El primer liberalismo se dividía en dos, los jovellanistas, partidarios de un régimen parlamentarista que tiene como modelo al del Reino Unido, y los liberales, grupo mayoritario, que tomaba su modelo en la constitución francesa de 1791. “La Pepa” respondía a su ideología; soberanía nacional, división de poderes, sufragio universal masculino, monarquía parlamentaria, con limitación del poder de la Corona, exclusividad de la religión católica, etc. Así mismo, la obra legislativa responde a este pensamiento, desamortización eclesiástica, eliminación de los privilegios estamentales, igualdad ante la ley y liberalismo económico.

Durante el Trienio el liberalismo se escinde en dos tendencias; los doceañistas, partidarios de consolidar los logros de la Constitución del 12 y de su obra legislativa. Son mayoritariamente diputados que participaron en la aprobación de la Constitución, como Martínez de la Rosa, que llegará a ser jefe de Gobierno; los exaltados o vienteañistas, encabezados por Rafael de Riego formarán clubes y sociedades patrióticas, defenderán la continuación y ampliación de las reformas.

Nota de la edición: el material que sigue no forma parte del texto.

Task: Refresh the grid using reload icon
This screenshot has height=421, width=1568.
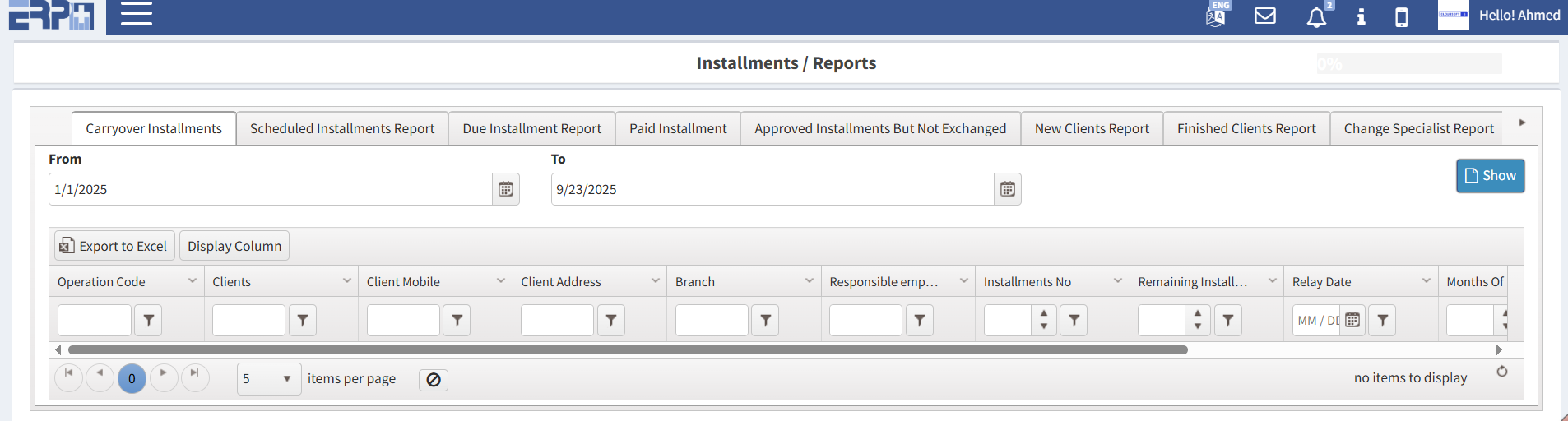Action: [1502, 372]
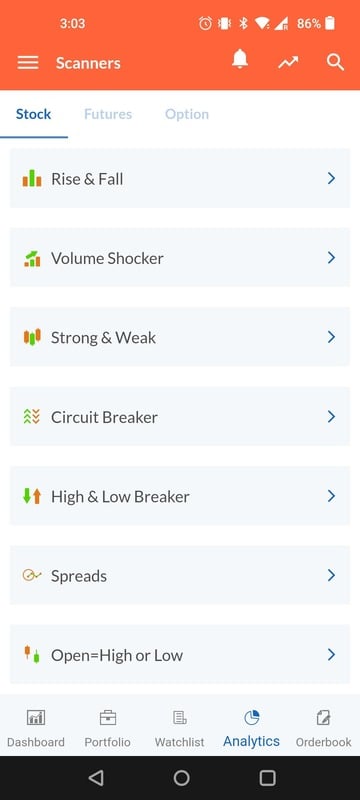Viewport: 360px width, 800px height.
Task: Tap the notification bell icon
Action: pyautogui.click(x=240, y=60)

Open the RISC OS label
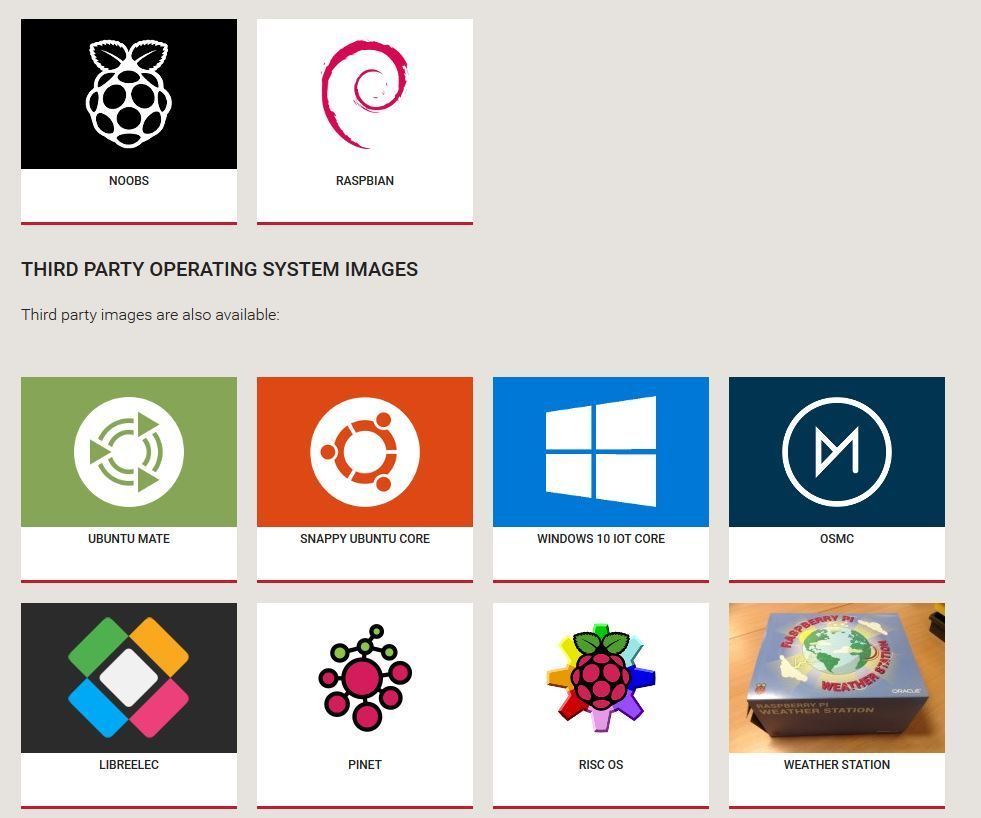600,764
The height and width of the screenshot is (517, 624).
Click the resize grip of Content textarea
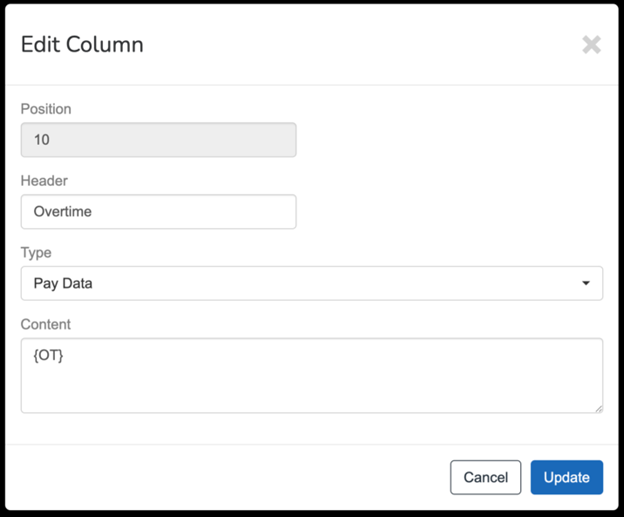pos(599,409)
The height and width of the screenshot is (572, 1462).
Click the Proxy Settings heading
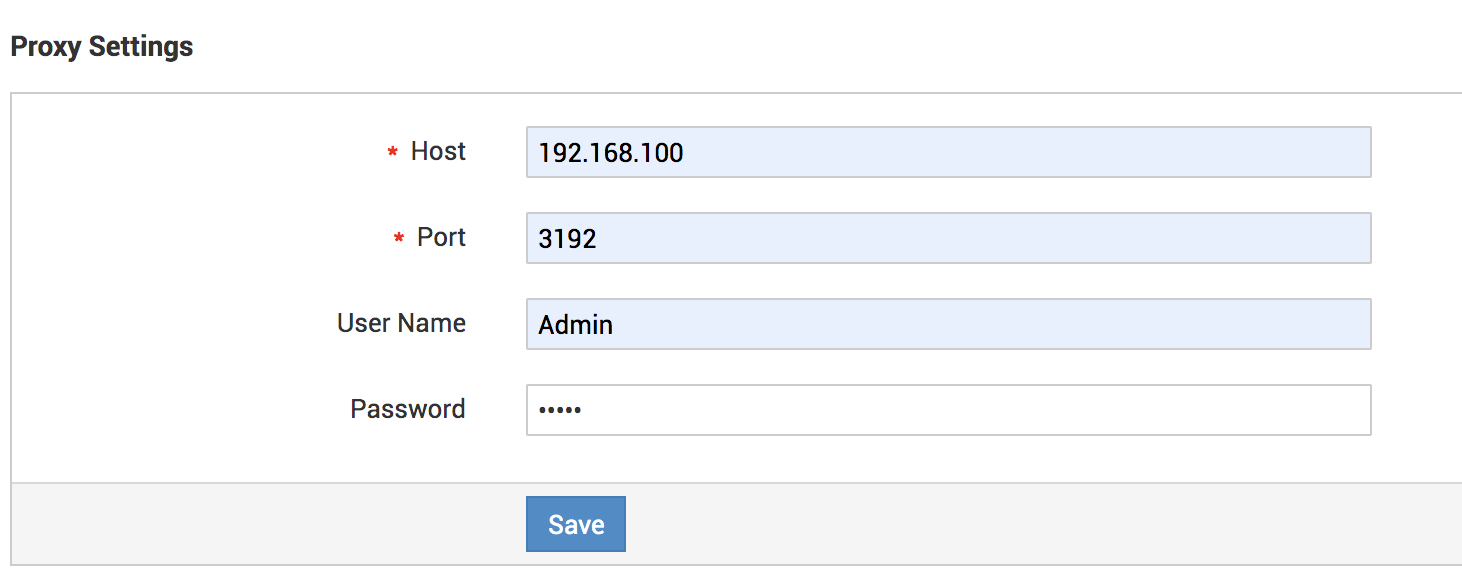(x=101, y=47)
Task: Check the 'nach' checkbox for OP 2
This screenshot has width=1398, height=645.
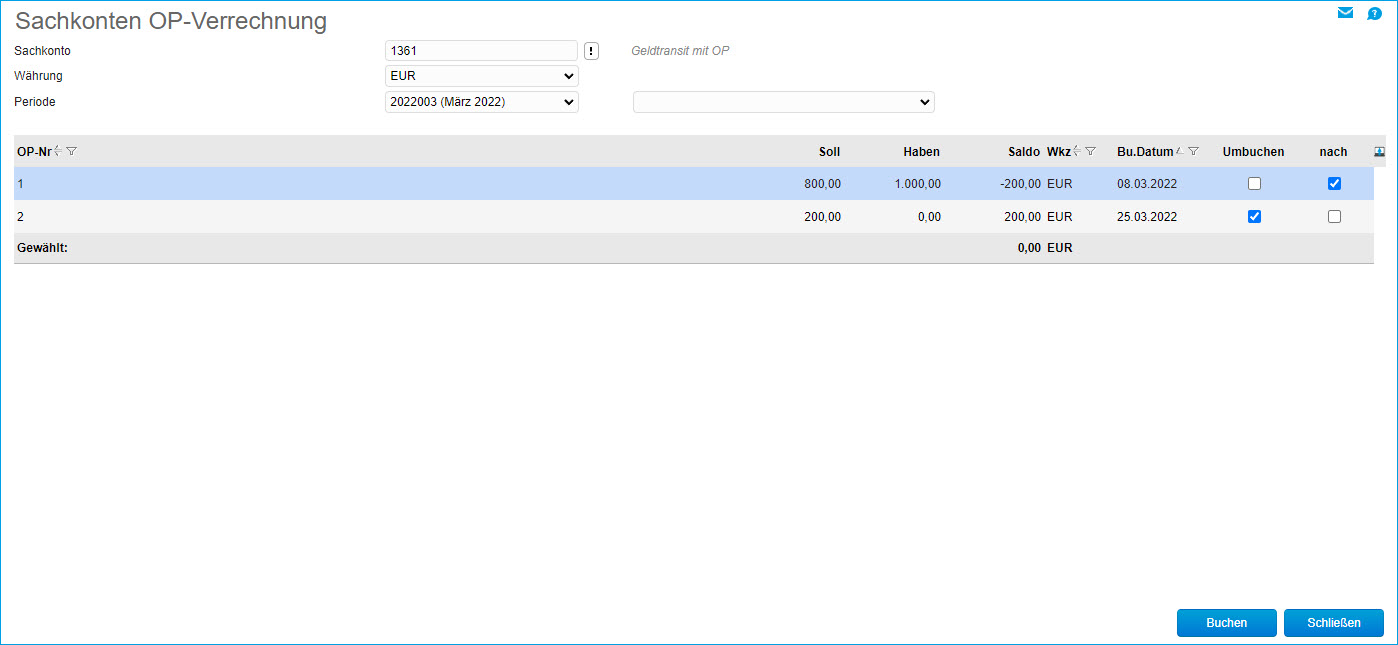Action: point(1334,217)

Finalmente durante el reinado de Isabel II las dos tendencias serán los moderados, destacan el conde de Toreno, Isturiz, González Bravo y el general Narváez. Defenderán posiciones más conservadoras, se puede ver su ideología en la Constitución de 1845. Soberanía compartida, sufragio censitario, limitación de las libertades de reunión, asociación o prensa, etc. Los progresistas, por su parte, aprobarán la constitución de 1837. Defendían la soberanía nacional, el sufragio censitario, una mayor amplitud de las libertades individuales y reformas más profundas, como la desamortización eclesiástica o la limitación del poder de la Iglesia. Sus líderes serán Mendizábal, José María Calatrava, Joaquín María López, Salustiano Olózaga y el general Espartero.



Corresponde a las cuestiones sobre el texto de las Cortes de Cádiz de 1812.